C’est Othman, en 653, qui décide la réalisation d’une recension « officielle ». Il constitue une commission de douze membres chargée d’établir la vulgate. Le pays est parcouru par les membres de cette commission qui recueillent les fragments écrits ainsi que les textes récités. La compilation de ces documents place la commission devant la nécessité d’opérer un tri et un arbitrage d’autant qu’elle est confrontée à la complexité de la langue arabe qui a une graphie défective comme toutes les langues sémitiques. Elle ne comporte que des consonnes non vocalisées. A cette époque, les signes diacritiques (indiquant la vocalisation « i », « waw » et « a ») sont absents. Cette situation pose le problème de la signification des mots et des phrases d’où le risque évident d’interprétations erronées. La recension coranique entraîne donc la création de la grammaire arabe afin de définir les règles d’usage de la langue. En outre, qui dit « choix » dit exclusion de certains documents, voire de certaines versions. La recension retenue soulève, d’évidence, des contestations immédiates ou différées. Par exemple, dès avant la fitna de 656 les Alides reprochent à Othman et à sa commission d’avoir volontairement écarté des versets concernant ‘Ali. En outre, l’élaboration d’une vulgate remet en question le rôle des porteurs de Coran (les Hafizun) qui transmettaient oralement la parole révélée. Le débat n’épargne pas les nouveaux professionnels de la récitation coranique, les qurra, qui sont issus de différentes écoles qui ont chacune leur lecture du Coran. Finalement, c’est une des trois lectures de Kufa qui s’impose et c’est elle qui servira de base pour la première impression du Coran en 1923.

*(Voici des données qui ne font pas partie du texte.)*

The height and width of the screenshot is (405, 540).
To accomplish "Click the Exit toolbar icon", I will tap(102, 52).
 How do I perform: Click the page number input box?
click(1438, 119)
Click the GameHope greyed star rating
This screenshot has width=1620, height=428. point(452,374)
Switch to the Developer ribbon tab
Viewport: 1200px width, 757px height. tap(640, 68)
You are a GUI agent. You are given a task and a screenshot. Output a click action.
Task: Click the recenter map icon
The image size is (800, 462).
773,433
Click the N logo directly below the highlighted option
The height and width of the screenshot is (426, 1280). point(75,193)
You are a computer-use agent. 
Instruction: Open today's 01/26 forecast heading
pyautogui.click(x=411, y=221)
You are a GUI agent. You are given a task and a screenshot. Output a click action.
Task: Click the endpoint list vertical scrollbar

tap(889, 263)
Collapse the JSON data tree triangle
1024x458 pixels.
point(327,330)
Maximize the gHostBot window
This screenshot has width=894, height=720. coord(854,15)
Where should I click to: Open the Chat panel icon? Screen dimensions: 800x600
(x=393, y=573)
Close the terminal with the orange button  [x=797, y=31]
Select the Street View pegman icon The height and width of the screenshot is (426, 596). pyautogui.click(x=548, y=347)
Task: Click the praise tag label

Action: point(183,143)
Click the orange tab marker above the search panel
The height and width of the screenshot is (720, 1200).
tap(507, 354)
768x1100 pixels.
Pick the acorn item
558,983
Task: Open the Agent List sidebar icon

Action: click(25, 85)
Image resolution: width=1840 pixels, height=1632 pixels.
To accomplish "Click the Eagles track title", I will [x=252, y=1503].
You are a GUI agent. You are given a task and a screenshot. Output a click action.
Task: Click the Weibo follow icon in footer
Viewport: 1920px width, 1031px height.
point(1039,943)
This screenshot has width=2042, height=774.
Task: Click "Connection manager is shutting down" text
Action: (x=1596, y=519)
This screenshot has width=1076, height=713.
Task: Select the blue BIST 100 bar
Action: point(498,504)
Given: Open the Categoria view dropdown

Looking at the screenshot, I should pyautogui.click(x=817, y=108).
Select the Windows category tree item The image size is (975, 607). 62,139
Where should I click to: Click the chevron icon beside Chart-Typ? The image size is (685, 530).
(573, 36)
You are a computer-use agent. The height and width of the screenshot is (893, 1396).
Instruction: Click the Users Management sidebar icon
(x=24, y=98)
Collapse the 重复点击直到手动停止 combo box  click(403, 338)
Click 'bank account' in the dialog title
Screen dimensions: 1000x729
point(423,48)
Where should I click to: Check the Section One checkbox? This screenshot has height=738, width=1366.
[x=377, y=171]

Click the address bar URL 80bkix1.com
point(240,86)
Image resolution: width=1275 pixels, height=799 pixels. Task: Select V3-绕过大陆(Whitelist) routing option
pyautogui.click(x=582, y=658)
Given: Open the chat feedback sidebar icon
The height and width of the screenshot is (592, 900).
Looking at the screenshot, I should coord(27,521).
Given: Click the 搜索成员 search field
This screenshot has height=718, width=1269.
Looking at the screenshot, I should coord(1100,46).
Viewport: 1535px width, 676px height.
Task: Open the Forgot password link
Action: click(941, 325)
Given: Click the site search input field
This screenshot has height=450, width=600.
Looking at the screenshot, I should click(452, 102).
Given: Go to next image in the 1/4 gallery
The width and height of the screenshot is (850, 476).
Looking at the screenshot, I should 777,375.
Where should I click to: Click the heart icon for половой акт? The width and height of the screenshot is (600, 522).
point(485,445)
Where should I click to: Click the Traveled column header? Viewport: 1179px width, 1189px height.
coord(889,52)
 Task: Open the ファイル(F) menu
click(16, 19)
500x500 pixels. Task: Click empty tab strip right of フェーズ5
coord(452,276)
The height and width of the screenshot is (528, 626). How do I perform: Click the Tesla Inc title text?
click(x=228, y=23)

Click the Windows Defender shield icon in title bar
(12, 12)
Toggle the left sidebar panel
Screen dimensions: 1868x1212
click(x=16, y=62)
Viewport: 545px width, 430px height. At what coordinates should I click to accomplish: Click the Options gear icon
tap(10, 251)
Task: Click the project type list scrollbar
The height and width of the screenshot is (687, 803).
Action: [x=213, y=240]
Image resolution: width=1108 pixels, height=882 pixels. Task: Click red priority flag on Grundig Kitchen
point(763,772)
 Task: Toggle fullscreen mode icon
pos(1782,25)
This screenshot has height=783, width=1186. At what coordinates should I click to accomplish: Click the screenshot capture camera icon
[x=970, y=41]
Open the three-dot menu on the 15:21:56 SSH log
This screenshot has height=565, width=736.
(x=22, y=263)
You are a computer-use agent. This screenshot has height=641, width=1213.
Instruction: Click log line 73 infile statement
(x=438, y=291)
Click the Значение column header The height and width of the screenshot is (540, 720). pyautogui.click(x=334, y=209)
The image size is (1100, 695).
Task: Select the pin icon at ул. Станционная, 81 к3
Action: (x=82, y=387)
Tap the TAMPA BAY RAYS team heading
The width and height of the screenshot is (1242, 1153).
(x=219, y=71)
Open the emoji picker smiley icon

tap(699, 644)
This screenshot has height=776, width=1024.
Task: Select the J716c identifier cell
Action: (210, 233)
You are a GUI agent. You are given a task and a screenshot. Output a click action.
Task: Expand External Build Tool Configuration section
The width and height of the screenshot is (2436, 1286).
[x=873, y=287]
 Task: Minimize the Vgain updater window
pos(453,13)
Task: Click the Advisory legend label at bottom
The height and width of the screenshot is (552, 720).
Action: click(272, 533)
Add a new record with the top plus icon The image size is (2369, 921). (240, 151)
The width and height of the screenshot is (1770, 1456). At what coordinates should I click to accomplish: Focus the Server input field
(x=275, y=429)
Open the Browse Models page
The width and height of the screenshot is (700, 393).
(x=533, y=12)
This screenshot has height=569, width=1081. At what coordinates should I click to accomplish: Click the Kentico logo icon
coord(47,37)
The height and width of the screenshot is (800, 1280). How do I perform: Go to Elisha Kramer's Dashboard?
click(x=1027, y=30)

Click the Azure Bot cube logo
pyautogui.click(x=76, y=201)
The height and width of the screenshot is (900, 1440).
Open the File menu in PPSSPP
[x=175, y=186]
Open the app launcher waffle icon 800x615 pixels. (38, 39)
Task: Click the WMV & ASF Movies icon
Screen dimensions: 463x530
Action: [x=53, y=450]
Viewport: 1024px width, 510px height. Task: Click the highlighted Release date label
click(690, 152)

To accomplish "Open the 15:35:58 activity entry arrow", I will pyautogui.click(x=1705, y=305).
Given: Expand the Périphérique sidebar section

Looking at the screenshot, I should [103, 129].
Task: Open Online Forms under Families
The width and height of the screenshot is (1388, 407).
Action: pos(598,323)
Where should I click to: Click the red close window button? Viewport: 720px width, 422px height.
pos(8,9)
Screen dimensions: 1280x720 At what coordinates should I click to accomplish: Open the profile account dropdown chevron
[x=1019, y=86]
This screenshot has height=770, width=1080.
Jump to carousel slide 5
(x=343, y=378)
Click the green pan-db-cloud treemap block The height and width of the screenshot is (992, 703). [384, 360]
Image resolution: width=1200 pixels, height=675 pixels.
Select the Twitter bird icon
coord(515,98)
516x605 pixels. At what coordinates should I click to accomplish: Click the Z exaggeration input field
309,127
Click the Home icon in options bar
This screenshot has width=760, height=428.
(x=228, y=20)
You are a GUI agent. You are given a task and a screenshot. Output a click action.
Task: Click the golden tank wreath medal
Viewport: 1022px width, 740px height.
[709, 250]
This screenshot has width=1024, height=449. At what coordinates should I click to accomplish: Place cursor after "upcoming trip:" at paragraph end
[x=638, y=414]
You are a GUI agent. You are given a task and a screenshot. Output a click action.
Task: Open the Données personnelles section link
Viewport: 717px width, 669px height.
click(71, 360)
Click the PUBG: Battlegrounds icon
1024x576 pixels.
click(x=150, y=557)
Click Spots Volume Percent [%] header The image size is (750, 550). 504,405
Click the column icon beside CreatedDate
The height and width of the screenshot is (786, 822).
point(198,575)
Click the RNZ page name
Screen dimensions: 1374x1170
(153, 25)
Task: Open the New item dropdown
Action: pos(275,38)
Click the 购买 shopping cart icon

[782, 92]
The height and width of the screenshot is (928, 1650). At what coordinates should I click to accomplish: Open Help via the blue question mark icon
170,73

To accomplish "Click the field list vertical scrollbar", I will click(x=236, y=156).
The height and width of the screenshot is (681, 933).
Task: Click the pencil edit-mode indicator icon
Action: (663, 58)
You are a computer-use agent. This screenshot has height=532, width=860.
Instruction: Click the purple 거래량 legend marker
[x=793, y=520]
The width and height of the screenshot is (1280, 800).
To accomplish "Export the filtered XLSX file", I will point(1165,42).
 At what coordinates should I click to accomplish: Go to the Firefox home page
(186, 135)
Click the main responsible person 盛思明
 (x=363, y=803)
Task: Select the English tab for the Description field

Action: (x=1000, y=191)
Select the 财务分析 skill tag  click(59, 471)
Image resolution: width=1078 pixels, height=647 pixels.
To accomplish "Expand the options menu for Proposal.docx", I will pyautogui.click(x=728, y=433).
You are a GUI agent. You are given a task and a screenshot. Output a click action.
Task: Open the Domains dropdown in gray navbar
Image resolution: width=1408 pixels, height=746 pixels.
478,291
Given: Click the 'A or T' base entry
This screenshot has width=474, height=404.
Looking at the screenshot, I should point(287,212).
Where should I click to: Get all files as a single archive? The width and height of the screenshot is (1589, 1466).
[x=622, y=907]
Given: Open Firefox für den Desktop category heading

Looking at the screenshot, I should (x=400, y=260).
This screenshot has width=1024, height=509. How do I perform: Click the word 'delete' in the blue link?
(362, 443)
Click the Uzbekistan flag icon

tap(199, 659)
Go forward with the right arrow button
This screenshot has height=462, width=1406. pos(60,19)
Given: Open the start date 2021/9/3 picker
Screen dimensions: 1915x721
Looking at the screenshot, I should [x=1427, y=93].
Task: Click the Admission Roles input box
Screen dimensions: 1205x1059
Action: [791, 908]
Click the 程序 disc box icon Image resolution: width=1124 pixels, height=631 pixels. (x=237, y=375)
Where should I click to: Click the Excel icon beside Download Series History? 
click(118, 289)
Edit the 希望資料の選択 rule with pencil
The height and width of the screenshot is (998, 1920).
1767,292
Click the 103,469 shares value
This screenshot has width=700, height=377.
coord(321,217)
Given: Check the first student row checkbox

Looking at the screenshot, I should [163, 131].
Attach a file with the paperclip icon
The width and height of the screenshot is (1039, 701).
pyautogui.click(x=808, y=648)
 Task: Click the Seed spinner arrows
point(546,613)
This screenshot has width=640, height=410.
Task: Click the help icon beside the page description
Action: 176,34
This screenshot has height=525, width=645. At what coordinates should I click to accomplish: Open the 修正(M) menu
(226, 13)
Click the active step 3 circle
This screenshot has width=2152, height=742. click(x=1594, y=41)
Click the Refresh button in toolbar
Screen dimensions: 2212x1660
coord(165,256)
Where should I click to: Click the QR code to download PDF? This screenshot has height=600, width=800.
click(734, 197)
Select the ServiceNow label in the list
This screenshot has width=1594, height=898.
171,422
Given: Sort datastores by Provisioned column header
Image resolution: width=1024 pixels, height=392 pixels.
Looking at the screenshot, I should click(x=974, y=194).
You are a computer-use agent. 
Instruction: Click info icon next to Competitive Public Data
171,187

Les enjeux autour de la recension sont donc à la fois religieux et politiques dans la mesure où pouvoir et légitimité sont intimement liés au Coran.
Nonobstant le choix pour une des lectures de Kufa, un compromis intervient en 934 permettant la coexistence de sept versions de récitation (qira a). Le chiffre sept est symbolique. Selon la tradition, le Prophète aurait reçu la révélation en sept ahruf (qui peut signifier dialectes ou modalités de récits ou variantes de récitation). Il n’en demeure pas moins que ce compromis ne fait pas cesser le débat.
De quoi se compose la vulgate ?
La vulgate (mushaf) comprend 114 sourates qui regroupent les versets (dont le nom arabe : aya, veut dire « signe divin »), éléments fondateurs du texte révélé.
Dès l’origine, les musulmans ont engagé un savant processus de commentaires (Tafsir) et d’interprétation (Ta’wil) du texte révélé et notamment sur le sens de sa dénomination, son inimitabilité et sa nature. L’élaboration de la vulgate enrichit ce questionnement et des débats vont s’ouvrir autour d’autres questions fondamentales : En quelle langue précise le Coran a-t-il été révélé à Mohammed (il existait alors plusieurs dialectes dans la péninsule arabique) ? Le Coran est-il créé ou incréé ?
Des groupes de pensée et de pression vont se constituer autour de ces débats dont les conclusions auront des conséquences non négligeables sur la théologie (cf. Les dogmes, le Kalam, L'école mu'tazilite et l'Ach'arisme), l'élaboration du droit musulman (fiqh) et la légitimité califale (question du rapport entre la foi et les oeuvres).